Heimkehr im Karton

Das Deutsche Tanzarchiv hat einen Coup gelandet: Nachlassbestände von Kurt Jooss und Isadora Duncan ziehen um ins Kölner Domizil. Erstmals in den neu angekommenen Kisten stöbern durfte Bettina Trouwborst.

Kurt Jooss schied im Zorn. Nachdem er im September 1968 in Stockholm mit dem Cullberg-Ballett den «Grünen Tisch» einstudiert hatte, kehrte er nicht mehr an die Folkwangschule zurück. Die Leitung der Tanzabteilung hatte er, mit 67 Jahren schon im Pensionsalter, bereits kommissarisch an Hans Züllig übergeben. Für sich selbst hatte er einen Vertrag als Lehrbeauftragter ausgehandelt. Da erreichte ihn nun in Schweden die Nachricht, dass Folkwang-Studenten einen Beschwerdebrief formuliert hatten und gegen den Unterricht seiner Tochter Anna aufbegehrten.

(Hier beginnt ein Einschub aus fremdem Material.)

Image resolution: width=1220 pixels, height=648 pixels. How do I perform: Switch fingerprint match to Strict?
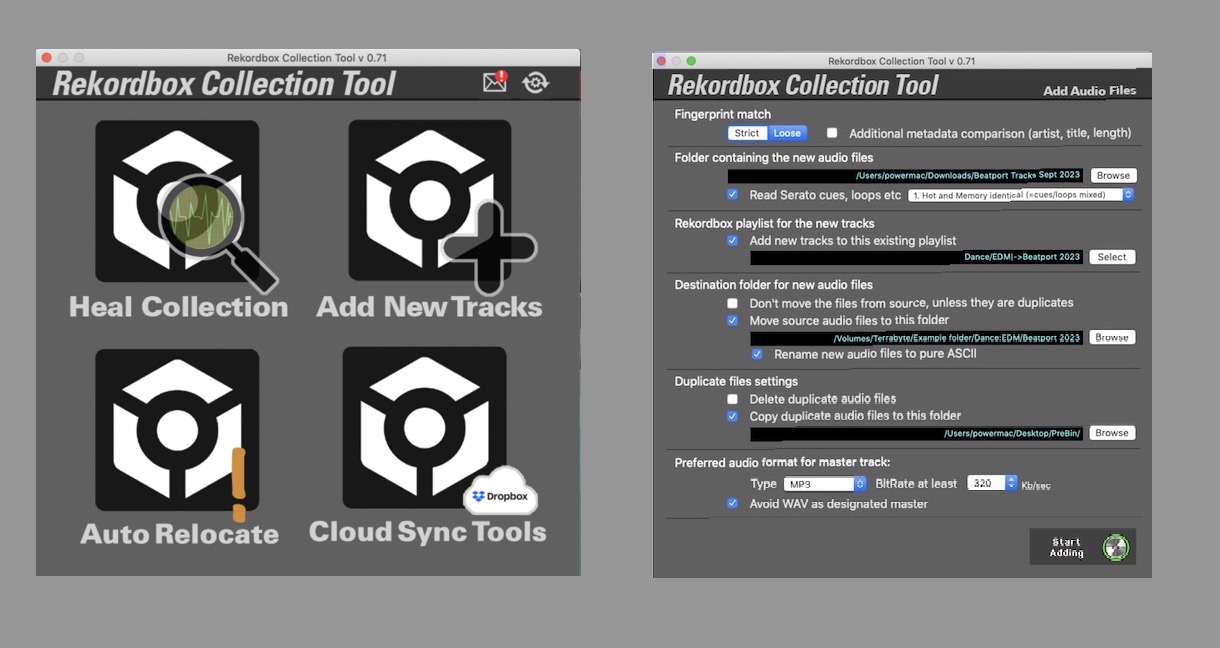tap(746, 132)
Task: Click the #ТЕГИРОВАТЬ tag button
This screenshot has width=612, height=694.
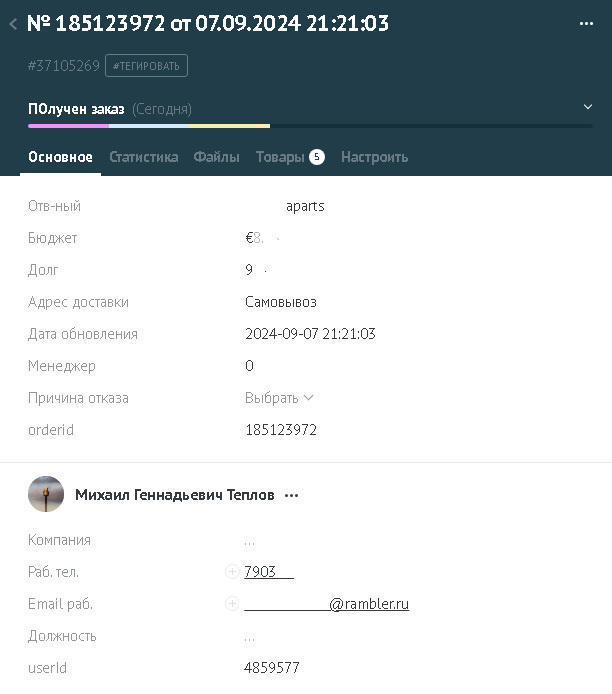Action: [146, 66]
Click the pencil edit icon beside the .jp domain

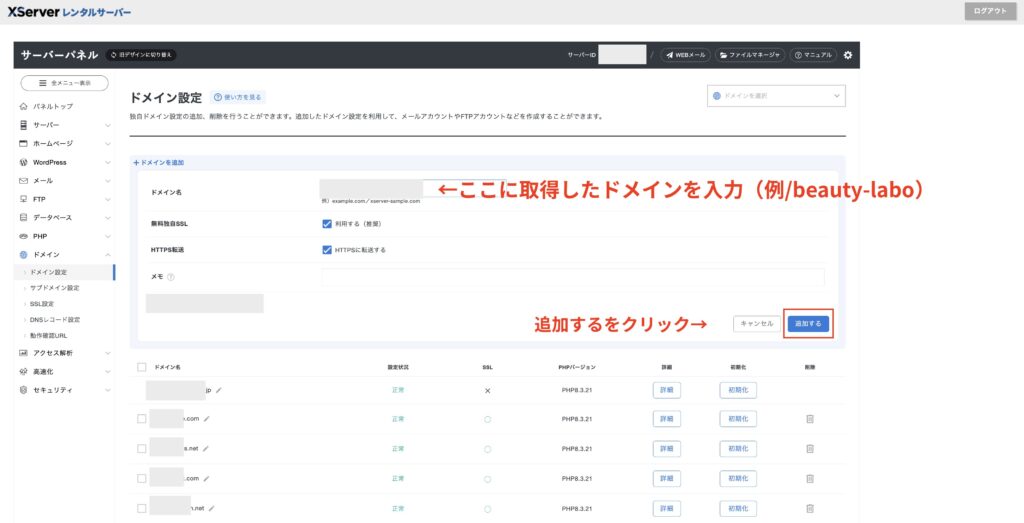click(220, 390)
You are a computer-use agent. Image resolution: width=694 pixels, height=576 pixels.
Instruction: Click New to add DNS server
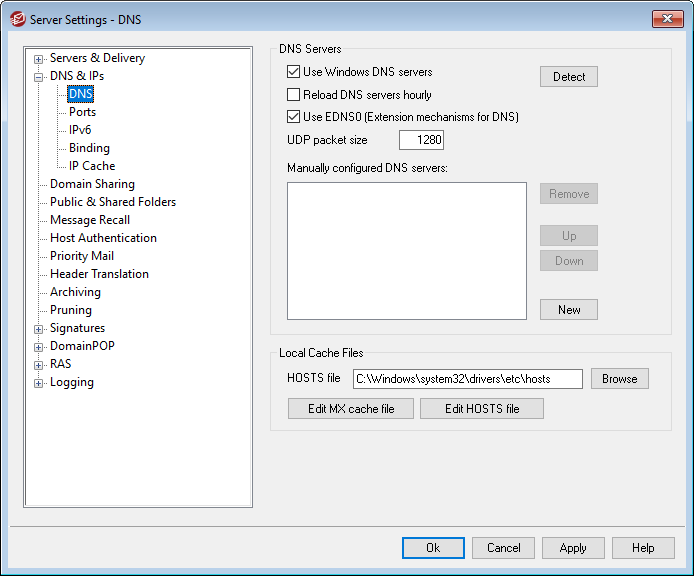pos(569,310)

Sie drohten gar mit Boykott, beseelt vom antiautoritären Geist der Studentenrevolte, die das ganze deutsche Hochschul-Wesen erschütterte. Jooss sprach sich offenbar für einen offenen Dialog mit beiden Seiten aus, doch Züllig suspendierte Anna Markard sofort vom Unterricht in den höheren Klassen. Dieses Vorgehen empfand Jooss als Affront: ausgerechnet Züllig, der Freund und künstlerische Wegbegleiter! Er brach mit ihm und mit Essen-Werden.

Nach Schweden
Der große Choreograf und Pädagoge wandte sich Schweden zu. Sein langjähriger Freund Bengt Häger, der 1953 das Dansmuseet gegründet hatte und das Choreografische Institut in Stockholm ...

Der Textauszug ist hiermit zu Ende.